There is a large written record about Geronimo penned by his enemies, but even more interestingly, Geronimo lived long enough to have his autobiography published early in the 20th century. Such an account, of course, is central to any biography about the man. I have read and re-read his autobiography and pondered the difficulties involved in writing such an account through an interpreter, recorded by the hand of a stranger who was of the conquering culture, and published only with the permission of the U.S. military, while being held as a prisoner of war. Surely these conditions would have an effect on the words written and the truths revealed, but what kind of effect? Can we believe Geronimo’s autobiography or not? Fortunately, there are other corroborating accounts given by Apaches who were alive at the time, as well as the incomparable scholarship of Angie Debo, who published her definitive biography of Geronimo in 1976. These all tend to confirm the basic truth of Geronimo’s autobiography, albeit a truth based on his own understanding of events and that differed from other people’s truths.

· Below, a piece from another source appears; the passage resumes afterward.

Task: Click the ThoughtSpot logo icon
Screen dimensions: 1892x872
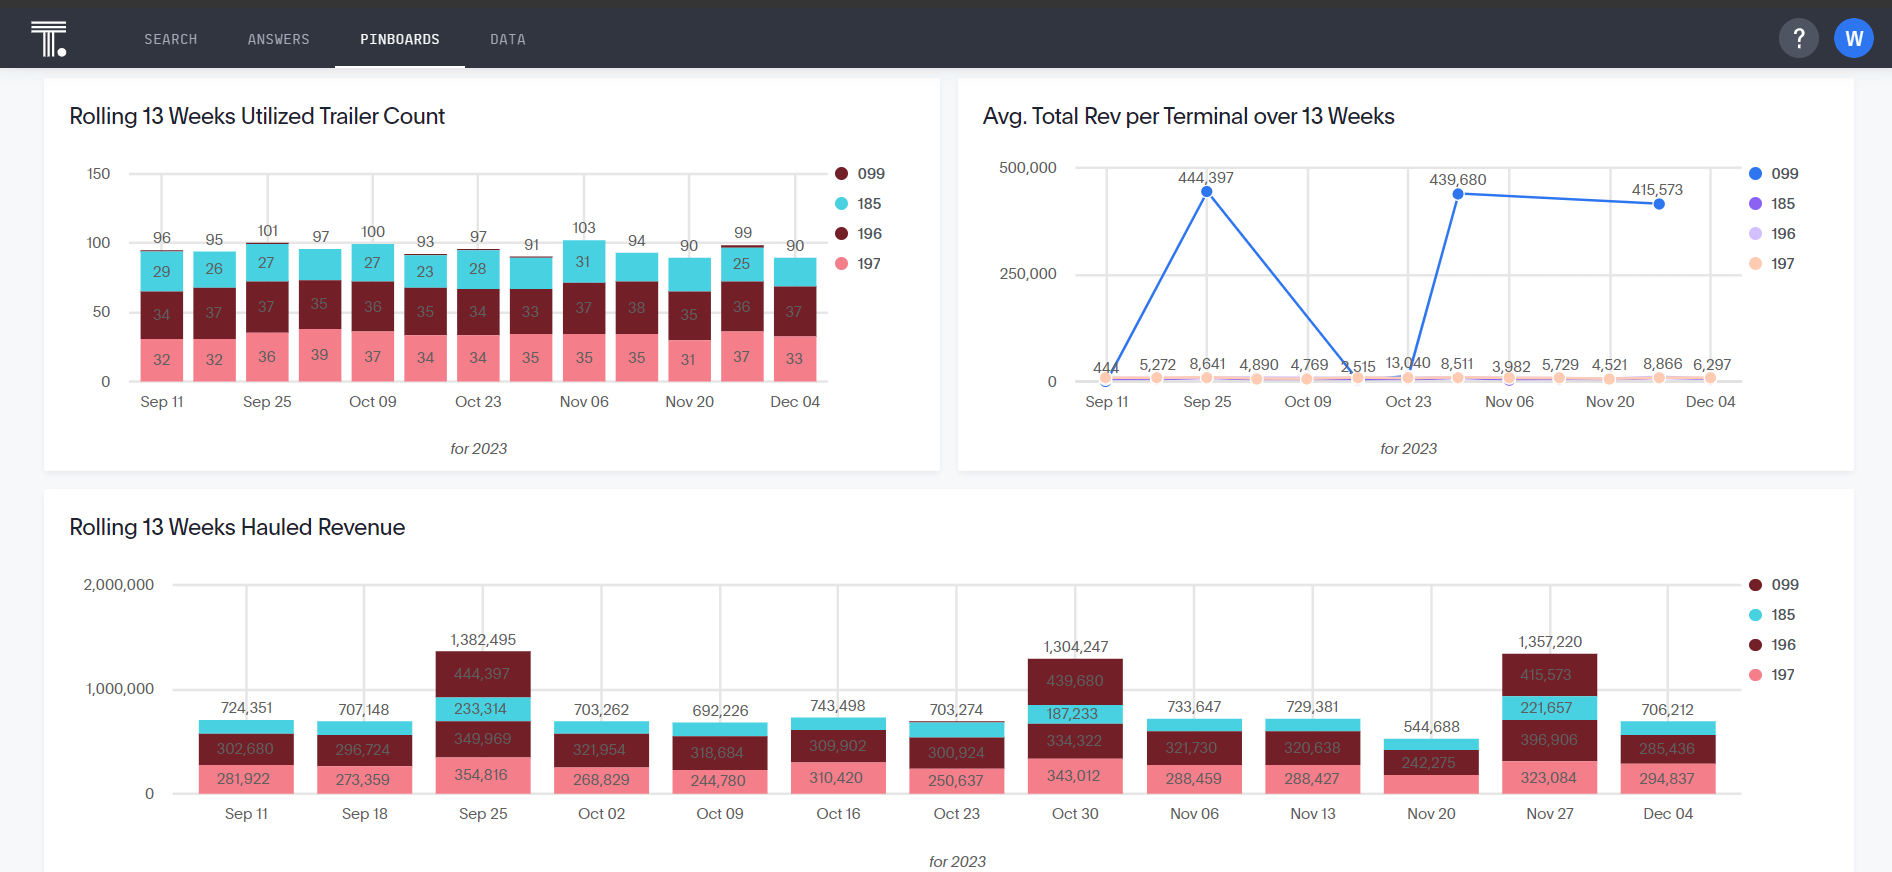Action: tap(48, 38)
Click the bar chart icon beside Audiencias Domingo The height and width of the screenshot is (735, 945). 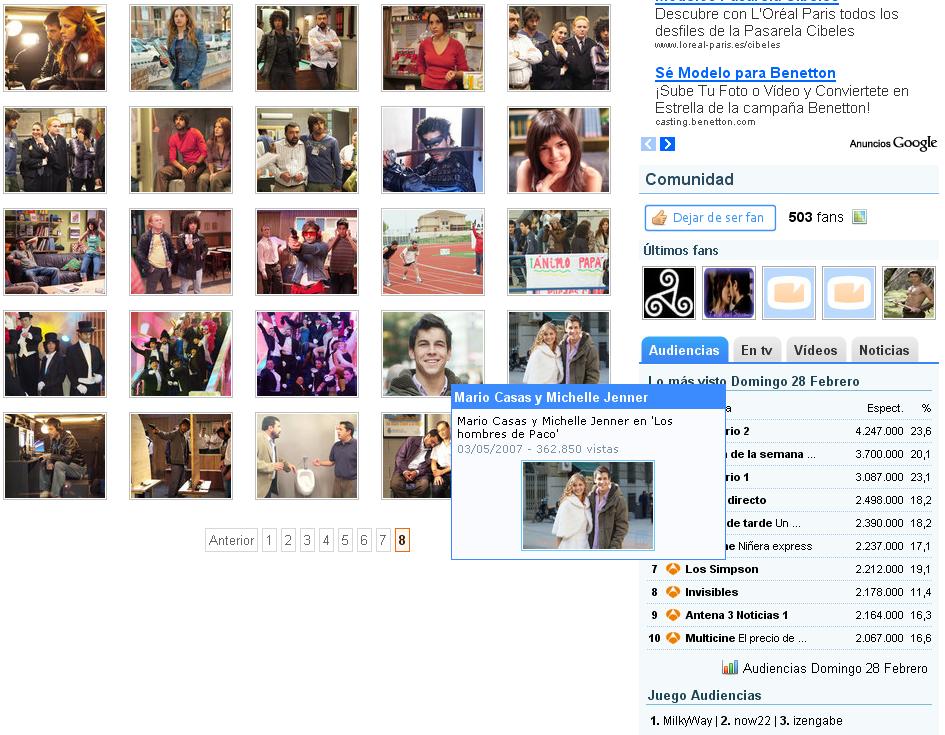pyautogui.click(x=730, y=668)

Factual errors were minimal, and questions arise more about that which was omitted from Geronimo’s account, rather than that which it contains.

Geronimo remains as much a mystery now as when this journey began, although there is little doubt that such an intelligent, charismatic, and complex leader would have made a mark in the historical record during any time in which he lived.

THE BIRTH OF GERONIMO
Though we will probably never know the precise date or place, sometime in the early 1820s, a boy child was born to Taklishim, son of the chief of the Bedonkohe band of Chiricahua Apaches, and Juana, an Apache of whom little is known other than her Spanish name, in a canyon near the headlands of the Gila River. A modern scholar has placed Geronimo’s birth place near the present day town of Clifton, Arizona. Geronimo’s birth date, often given as 1829, has been proven incorrect by scholars (it was earlier in the 1820s), and his birth place, which he referred to as “No-doyohn Canyon,” in Arizona, has never been located, although Geronimo most certainly knew where it was.

Traditionally, Apache children were told where they were born and knew their birthplace despite the nomadic lifestyle of the band. Whenever the band’s travels brought them back to the birthplace of a child, the child rolled on the ground toward each of the four directions. This traditional practice continued throughout the child’s life and sometimes into adulthood.  The boy child born to Taklishim and Juana was named Goyahkla, the accepted translation being “He Who Yawns.” It was an incongruous name for such an energetic man, who loomed larger than life and was probably at one time the most feared and best known American Indian in the southwestern United States.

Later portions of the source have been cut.